### Exercise goal
In the records below, find each line containing the word "dollar" and copy it.

### Task data
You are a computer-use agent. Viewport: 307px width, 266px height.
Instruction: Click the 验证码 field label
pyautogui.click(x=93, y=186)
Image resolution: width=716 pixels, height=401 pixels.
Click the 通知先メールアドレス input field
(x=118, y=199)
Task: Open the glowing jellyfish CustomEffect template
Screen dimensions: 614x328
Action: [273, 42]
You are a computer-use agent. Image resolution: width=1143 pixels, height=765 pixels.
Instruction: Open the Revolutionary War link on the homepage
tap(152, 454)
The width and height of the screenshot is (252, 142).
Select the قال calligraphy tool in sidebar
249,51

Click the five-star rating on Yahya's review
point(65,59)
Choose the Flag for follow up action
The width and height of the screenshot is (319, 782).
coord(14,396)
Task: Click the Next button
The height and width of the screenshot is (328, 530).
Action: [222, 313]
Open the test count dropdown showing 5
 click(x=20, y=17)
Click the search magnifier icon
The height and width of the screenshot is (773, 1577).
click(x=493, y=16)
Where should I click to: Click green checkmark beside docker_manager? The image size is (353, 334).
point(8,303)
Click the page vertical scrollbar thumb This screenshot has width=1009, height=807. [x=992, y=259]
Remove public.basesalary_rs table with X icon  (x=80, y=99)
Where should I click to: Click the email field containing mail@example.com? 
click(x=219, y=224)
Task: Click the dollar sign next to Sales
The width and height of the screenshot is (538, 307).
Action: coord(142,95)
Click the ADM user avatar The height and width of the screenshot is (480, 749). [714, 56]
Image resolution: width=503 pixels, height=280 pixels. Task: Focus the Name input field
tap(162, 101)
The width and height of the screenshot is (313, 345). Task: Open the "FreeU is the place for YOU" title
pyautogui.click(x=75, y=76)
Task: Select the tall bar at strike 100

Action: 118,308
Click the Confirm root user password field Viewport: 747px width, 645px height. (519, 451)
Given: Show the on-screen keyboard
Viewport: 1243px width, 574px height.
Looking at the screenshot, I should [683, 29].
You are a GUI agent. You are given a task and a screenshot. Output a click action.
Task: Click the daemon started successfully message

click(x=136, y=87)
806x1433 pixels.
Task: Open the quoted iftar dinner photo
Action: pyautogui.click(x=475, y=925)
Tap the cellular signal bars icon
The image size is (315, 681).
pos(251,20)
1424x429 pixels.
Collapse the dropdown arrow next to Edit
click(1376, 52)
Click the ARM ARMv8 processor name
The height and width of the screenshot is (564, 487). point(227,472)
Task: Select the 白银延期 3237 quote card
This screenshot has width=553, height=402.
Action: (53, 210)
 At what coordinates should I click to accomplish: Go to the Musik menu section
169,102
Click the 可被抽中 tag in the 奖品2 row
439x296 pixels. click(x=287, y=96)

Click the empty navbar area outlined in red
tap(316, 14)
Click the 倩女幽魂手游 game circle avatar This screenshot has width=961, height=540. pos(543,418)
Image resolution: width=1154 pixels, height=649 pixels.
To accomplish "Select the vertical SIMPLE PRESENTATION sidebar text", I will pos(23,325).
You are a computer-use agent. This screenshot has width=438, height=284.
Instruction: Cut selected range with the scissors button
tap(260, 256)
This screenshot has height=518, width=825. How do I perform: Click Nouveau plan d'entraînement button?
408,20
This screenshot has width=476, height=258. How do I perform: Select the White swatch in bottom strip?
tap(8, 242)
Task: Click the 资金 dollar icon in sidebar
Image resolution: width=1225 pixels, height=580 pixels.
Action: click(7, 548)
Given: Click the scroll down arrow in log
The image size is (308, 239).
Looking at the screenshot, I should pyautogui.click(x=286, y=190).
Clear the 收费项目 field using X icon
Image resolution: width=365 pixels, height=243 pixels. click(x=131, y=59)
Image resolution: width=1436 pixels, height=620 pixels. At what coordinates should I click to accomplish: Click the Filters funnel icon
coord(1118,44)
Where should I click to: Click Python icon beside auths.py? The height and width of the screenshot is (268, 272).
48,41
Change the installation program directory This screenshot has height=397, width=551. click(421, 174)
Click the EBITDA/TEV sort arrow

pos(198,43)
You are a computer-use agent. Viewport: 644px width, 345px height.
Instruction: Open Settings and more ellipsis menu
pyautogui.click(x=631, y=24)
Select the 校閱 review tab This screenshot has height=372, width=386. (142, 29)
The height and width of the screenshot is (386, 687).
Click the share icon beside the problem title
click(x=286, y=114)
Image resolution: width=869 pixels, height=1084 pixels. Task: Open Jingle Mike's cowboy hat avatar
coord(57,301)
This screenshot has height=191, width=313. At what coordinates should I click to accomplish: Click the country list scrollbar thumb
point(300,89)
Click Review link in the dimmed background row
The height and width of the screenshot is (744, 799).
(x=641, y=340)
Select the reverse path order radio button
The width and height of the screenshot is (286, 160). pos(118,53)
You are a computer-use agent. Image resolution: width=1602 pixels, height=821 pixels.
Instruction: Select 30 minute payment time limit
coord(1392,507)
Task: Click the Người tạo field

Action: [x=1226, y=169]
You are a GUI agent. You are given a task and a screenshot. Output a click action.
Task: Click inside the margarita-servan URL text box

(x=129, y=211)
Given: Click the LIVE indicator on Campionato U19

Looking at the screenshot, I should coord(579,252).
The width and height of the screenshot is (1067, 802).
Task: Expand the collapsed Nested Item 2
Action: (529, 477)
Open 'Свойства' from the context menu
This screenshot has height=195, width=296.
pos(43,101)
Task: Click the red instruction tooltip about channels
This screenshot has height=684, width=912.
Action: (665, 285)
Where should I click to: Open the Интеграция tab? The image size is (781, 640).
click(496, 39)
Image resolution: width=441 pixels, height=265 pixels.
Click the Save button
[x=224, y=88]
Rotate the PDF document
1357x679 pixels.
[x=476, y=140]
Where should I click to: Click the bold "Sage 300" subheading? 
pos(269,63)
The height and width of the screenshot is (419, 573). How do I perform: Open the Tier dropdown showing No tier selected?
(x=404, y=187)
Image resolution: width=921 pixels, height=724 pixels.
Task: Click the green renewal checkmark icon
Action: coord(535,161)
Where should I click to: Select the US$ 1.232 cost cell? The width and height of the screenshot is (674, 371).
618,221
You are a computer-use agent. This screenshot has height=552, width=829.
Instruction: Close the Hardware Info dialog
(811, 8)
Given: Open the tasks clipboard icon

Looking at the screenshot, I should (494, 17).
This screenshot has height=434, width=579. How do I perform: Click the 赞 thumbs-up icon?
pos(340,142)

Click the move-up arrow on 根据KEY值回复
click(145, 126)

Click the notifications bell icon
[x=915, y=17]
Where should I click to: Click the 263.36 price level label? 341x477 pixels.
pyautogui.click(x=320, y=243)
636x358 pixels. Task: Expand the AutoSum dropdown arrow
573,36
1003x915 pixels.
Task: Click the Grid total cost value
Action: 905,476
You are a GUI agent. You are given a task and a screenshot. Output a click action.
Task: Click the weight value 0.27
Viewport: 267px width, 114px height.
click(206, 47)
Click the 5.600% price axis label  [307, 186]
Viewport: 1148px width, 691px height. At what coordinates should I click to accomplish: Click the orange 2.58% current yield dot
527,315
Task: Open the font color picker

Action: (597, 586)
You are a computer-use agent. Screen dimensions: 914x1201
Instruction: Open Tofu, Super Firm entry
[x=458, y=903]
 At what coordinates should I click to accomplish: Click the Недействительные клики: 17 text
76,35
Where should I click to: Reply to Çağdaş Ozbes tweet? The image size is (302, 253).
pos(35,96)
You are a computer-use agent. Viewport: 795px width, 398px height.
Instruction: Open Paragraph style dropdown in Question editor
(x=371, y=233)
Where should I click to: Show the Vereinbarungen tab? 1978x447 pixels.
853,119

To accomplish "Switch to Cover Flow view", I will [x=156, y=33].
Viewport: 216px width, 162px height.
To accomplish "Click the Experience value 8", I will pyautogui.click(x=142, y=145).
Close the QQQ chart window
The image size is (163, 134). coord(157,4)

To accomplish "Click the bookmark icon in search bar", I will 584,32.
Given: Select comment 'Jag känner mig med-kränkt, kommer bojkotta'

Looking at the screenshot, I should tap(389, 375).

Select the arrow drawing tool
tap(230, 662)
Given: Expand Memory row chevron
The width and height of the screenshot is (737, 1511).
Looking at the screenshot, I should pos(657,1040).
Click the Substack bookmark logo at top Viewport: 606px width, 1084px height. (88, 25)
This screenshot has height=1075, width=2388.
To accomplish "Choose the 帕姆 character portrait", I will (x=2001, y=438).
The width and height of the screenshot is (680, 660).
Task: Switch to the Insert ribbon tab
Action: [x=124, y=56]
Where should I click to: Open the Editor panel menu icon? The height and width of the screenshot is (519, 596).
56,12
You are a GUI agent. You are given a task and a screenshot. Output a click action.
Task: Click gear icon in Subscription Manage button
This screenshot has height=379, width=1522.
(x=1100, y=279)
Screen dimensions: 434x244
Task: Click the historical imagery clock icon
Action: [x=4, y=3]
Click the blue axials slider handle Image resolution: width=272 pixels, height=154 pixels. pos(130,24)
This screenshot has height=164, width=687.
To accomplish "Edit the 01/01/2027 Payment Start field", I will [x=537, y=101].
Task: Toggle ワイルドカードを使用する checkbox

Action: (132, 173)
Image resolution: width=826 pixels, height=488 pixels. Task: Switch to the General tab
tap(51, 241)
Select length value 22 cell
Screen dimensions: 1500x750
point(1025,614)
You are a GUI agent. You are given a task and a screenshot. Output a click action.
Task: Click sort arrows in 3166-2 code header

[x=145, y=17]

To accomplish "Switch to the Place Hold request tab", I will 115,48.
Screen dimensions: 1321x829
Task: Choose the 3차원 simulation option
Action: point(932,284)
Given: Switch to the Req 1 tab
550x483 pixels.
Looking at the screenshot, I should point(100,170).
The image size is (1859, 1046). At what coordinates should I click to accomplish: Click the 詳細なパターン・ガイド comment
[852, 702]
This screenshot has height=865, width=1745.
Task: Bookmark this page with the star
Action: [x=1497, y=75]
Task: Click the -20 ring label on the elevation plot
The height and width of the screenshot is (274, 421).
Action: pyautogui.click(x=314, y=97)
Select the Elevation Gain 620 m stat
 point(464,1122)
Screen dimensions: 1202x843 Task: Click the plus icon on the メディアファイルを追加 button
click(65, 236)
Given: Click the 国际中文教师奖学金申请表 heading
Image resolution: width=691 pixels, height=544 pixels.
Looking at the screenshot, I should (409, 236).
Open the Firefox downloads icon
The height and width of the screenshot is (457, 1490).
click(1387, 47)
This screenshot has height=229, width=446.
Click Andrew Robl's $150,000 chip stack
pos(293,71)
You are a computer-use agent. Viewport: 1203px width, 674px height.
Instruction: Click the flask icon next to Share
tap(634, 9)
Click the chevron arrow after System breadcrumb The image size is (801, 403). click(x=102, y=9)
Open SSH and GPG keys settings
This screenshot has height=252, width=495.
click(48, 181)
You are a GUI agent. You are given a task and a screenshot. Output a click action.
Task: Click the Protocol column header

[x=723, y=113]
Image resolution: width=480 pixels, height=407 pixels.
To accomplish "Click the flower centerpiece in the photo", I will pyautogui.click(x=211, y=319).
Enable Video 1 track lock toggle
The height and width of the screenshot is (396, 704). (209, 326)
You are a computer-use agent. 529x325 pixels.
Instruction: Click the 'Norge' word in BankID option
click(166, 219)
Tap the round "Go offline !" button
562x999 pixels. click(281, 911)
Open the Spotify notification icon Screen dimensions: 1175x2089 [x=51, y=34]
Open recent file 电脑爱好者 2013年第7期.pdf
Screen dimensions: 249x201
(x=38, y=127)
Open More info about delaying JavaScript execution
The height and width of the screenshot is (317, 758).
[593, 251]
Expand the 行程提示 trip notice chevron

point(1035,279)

### Answer for the task
Task: Click the dollar sign next to Sales
Task: Click the 资金 dollar icon in sidebar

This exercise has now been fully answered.